In so far as Supervisors ‘A’ who claimed promotion as
Chargeman II the following direction was accordingly given by
the Madhya Pradesh High Court in its judgment dated 4-4-1983
aforesaid:
“All these petitioners are also entitled to be treated as
Chargeman Grade II on completion of two years’ satisfactory
service as Supervisor Grade A. Consequently, notional seniority
of these persons have to be refixed in Supervisor Grade A,
Chargeman Grade II, Grade I and Assistant Foreman in cases of
those who are holding that post…. The petitioners are also
entitled to get their present salary refixed after giving them
notional seniority so that the same is not lower than those who
are immediately below them.”

Available data:
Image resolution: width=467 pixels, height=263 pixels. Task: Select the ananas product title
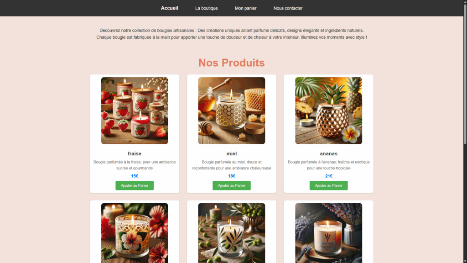pyautogui.click(x=328, y=153)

Given exercise A:
Answer each question about the High Court excerpt on promotion to Chargeman, one per line:
(i) Which court gave the direction, and on what date?
(ii) How much satisfactory service as Supervisor Grade A entitles the petitioners to be treated as Chargeman Grade II?
(iii) After notional seniority is given, whose salary must the petitioners' refixed salary not fall below?
Given exercise B:
Write the next few sentences of the High Court excerpt on promotion to Chargeman, starting after its final quoted sentence.

Written answer A:
(i) The Madhya Pradesh High Court, in its judgment dated 4-4-1983.
(ii) Two years' satisfactory service.
(iii) Those who are immediately below them.

Written answer B:
ii. In the case of State of Haryana and others vs. O.P. Gupta, AIR 1996
SC 2936 (supra), Hon’ble Supreme Court has considered the similar
controversy and held as under :
“7. This Court in Paluru Ramkrishnaiah v. Union of
India [(1989) 2 SCC 541 : 1989 SCC (L&S) 375 : (1989) 10
ATC 378 : (1989) 2 SCR 92] (SCR at p. 109 : SCC p. 556, para
19) considered the direction issued by the High Court and
upheld that there has to be “no pay for no work”, i.e., a person
will not be entitled to any pay and allowance during the period
for which he did not perform the duties of higher post, although
after due consideration, he was given a proper place in the
gradation list having been deemed to be promoted to the higher
post with effect from the date his junior was promoted. He will
be entitled only to step up the scale of pay retrospectively from
the deemed date but is not entitled to the payment of arrears of
the salary. The same ratio was reiterated in Virender Kumar,
G.M., N. Rlys. v. Avinash Chandra Chadha [(1990) 3 SCC 472 :
1991 SCC (L&S) 62 : (1990) 14 ATC 732] (SCC p. 482, para
16).
8. It is true, as pointed out by Shri Hooda, that in Union of
India v. K.V. Jankiraman [(1991) 4 SCC 109 : 1993 SCC (L&S)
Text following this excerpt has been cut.